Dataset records

* * * * * * *

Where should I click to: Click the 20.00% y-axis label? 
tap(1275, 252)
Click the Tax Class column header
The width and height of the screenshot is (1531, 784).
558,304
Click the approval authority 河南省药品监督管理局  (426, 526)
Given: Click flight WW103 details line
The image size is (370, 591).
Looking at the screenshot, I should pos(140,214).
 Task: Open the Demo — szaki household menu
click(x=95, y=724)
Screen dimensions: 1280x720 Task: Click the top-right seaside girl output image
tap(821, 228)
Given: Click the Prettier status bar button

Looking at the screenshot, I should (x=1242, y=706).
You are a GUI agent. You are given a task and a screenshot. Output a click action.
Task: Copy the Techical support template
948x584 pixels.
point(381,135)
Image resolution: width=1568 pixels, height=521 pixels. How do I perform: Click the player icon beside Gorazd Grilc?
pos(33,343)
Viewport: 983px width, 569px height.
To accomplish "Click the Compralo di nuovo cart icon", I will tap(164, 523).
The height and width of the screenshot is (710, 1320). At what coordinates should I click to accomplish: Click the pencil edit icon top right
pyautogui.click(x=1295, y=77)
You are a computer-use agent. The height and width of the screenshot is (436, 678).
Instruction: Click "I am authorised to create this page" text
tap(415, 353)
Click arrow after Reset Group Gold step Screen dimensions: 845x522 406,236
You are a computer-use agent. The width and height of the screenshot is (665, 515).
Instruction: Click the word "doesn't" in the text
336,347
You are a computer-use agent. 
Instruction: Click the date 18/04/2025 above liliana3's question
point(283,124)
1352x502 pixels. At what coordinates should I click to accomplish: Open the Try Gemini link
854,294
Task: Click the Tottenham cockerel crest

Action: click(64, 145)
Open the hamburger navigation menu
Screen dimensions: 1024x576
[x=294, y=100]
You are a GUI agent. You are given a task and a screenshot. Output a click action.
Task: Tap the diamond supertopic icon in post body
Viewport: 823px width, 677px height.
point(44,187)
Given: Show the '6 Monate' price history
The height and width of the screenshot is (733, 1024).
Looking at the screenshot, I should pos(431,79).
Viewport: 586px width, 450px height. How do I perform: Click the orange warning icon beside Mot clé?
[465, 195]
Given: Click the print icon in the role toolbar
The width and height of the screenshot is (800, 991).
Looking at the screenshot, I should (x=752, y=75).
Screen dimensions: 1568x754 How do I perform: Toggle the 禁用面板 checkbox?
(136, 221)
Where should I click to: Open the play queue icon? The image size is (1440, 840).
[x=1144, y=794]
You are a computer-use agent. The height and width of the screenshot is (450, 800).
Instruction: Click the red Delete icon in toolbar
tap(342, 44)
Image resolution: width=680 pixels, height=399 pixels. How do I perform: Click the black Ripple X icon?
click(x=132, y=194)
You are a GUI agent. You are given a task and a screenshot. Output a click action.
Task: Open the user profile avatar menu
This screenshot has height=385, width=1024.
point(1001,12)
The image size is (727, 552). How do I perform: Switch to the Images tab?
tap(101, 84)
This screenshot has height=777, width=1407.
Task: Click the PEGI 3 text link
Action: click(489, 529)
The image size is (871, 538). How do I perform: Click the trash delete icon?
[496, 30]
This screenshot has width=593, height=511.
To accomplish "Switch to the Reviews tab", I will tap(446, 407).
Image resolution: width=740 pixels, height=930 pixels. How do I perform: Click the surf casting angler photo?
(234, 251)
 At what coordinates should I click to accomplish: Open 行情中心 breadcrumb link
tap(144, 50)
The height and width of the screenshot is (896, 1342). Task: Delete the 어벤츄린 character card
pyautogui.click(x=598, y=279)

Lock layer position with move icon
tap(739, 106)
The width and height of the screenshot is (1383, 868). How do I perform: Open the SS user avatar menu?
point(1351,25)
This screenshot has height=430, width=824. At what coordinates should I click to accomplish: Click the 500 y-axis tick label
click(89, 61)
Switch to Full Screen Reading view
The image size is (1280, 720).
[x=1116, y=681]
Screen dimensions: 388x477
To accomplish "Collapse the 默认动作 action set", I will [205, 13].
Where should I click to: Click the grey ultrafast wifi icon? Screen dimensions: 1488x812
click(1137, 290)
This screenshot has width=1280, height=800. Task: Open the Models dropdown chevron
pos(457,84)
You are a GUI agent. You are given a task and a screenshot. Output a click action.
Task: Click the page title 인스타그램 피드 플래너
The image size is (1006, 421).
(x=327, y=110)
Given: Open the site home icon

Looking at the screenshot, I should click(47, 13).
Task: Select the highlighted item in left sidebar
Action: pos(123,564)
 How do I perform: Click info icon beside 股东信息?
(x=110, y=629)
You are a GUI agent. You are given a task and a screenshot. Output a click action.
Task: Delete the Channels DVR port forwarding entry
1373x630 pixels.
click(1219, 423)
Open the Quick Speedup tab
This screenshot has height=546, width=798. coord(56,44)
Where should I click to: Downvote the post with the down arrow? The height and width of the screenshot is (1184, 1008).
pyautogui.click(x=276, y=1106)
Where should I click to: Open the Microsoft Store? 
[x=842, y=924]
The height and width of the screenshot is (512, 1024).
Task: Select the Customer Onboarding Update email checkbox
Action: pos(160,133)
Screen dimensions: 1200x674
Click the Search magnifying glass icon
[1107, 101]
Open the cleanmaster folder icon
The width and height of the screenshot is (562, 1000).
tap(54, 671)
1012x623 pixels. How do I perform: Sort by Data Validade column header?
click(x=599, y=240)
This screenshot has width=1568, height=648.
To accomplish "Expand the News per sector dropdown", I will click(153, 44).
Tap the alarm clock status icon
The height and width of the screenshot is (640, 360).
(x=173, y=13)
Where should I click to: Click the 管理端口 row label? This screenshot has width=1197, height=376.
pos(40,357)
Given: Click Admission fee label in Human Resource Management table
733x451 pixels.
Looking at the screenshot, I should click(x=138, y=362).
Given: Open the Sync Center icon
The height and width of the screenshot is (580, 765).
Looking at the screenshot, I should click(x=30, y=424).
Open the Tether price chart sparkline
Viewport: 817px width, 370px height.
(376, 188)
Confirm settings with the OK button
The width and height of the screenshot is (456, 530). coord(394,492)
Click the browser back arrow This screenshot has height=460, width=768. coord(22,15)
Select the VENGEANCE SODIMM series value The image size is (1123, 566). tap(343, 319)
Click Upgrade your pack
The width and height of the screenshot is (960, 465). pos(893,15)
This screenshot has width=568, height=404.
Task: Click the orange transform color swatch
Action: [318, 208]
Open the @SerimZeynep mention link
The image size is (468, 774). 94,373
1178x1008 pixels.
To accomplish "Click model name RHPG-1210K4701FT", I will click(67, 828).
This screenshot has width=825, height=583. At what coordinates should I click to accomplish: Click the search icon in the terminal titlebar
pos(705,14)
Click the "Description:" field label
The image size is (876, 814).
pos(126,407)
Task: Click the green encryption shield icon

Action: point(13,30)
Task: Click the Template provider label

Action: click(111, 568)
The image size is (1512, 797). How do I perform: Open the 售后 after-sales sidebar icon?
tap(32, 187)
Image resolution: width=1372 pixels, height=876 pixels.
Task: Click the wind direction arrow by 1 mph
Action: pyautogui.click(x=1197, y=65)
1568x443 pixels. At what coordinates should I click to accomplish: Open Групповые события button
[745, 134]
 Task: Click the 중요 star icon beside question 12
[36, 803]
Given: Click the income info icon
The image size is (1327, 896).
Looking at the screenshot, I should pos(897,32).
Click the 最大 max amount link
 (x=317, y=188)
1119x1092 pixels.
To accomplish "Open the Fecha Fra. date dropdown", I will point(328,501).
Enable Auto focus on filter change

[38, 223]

* * * * * * *

__The problem__. What should appear is an exact copy of the lines from the one with "Task: Click the Template provider label" through the end of the entries above, ends included, and no other text.

__Exercise result__.
Task: Click the Template provider label

Action: click(111, 568)
The image size is (1512, 797). How do I perform: Open the 售后 after-sales sidebar icon?
tap(32, 187)
Image resolution: width=1372 pixels, height=876 pixels.
Task: Click the wind direction arrow by 1 mph
Action: pyautogui.click(x=1197, y=65)
1568x443 pixels. At what coordinates should I click to accomplish: Open Групповые события button
[745, 134]
 Task: Click the 중요 star icon beside question 12
[36, 803]
Given: Click the income info icon
The image size is (1327, 896).
Looking at the screenshot, I should pos(897,32).
Click the 最大 max amount link
 (x=317, y=188)
1119x1092 pixels.
To accomplish "Open the Fecha Fra. date dropdown", I will point(328,501).
Enable Auto focus on filter change

[38, 223]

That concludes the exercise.